Yet we also know that words – these ephemeral and mercurial servants of ours – are what give life and understanding to our lives. Without them, our world would be meaningless in the most literal sense of the, well, word. Our Register of Services is in a sense sacred to us for the human and holy events it records in words – ordinary Sundays, Easter and Christmas celebrations, Baptisms and funerals, and even the Evensong service on the Day of the Hungarian Revolution in October 1956. 


Talk about word made flesh.


We can only imagine the lives and spirits of those, by now, thousands of people and believers whose presence in prayer and devotion here in Hungary brought us to today. So, words have significance far beyond their most basic or physical reality. The sages of the ancient world – interestingly in the Greek and Hebrew worlds alike -- also understood the power of words. And, they came to see them in a genuinely metaphysical sense – as having a power and force beyond those who utter or write them. “Word” became for them a metaphor – all words are of course metaphors – for the very creative energy of God himself.

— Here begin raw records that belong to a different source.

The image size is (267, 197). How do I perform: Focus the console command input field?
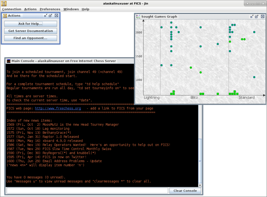tap(87, 191)
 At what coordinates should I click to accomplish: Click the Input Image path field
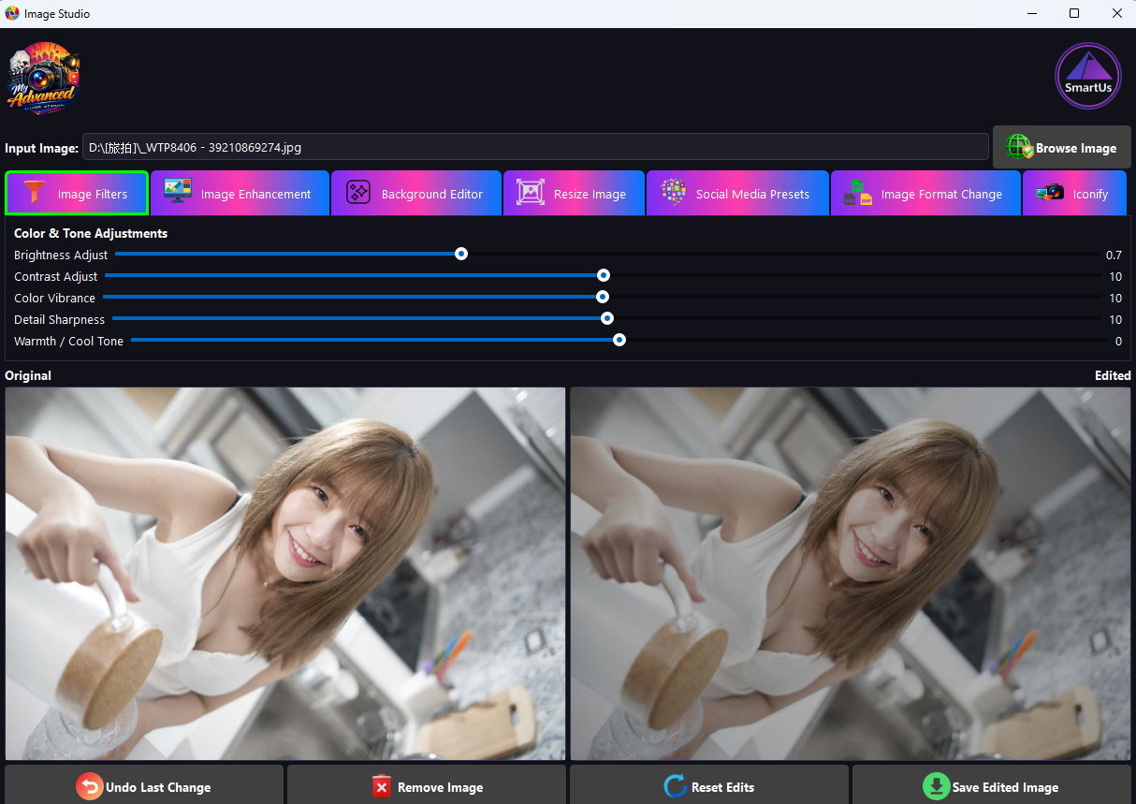535,147
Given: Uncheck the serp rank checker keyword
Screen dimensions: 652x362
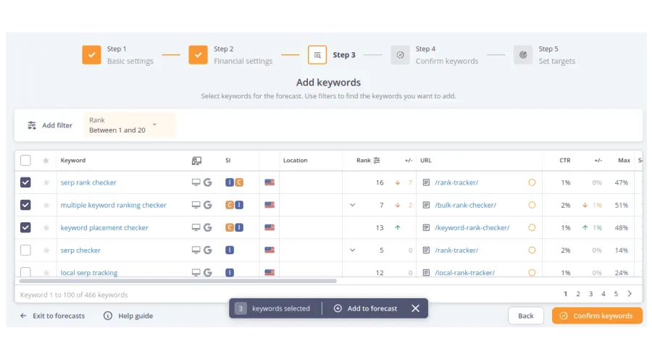Looking at the screenshot, I should [25, 182].
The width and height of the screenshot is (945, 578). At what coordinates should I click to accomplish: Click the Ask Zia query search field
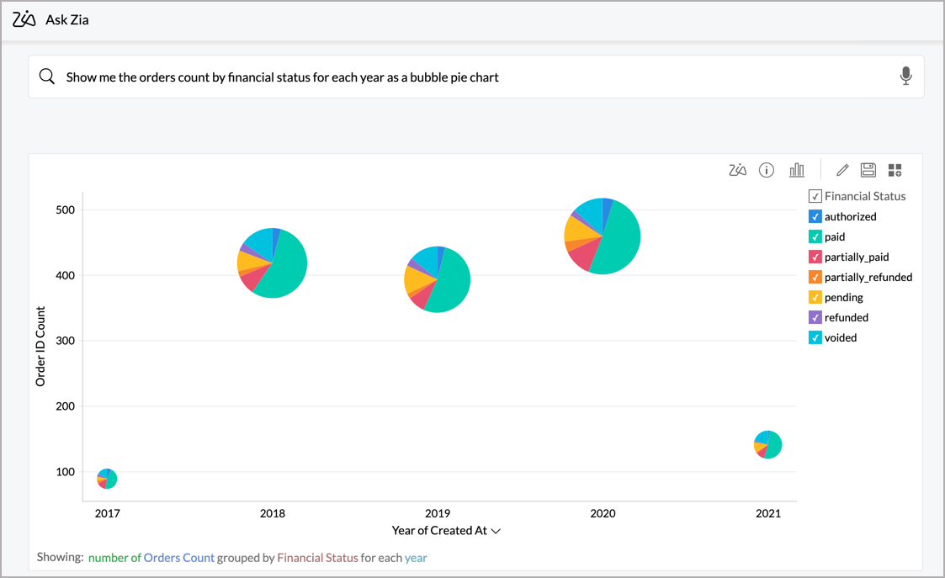[471, 77]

So it is that John in his Gospel Prologue is suggesting that it was only through his “Word” that God created in the first place all that is. And, it is that same Word who became in time the Christ born in Bethlehem, celebrated just days ago at Christmas. John’s message would seem to be this: That that which is impossible has come to be.


Some scholars and theologians suggest that these five words – “the Word was made flesh” – define the very essence of Christianity. They are probably right. In this “Word-Made-Flesh,” in Christ, God becomes a part of our world of flesh and blood -- and even pain and death. He shares our words of love and comfort, just as he is saddened by words of anger and hypocrisy.


No matter our lifestyle or where you and I live, the Word-Made-Flesh still dwells with us, his people, incarnate in our lives, our societies, and neighbourhoods. The old Tridentine Mass of the Roman Catholic Church in past centuries ended oddly enough with a recitation of this very Gospel text – liturgically quite incorrect to be sure – but a poignant reminder to priest and people alike, not unlike our Register of Services, that, as they left worship and church, the Word-Made-Flesh went with them into their homes and workplaces and markets. 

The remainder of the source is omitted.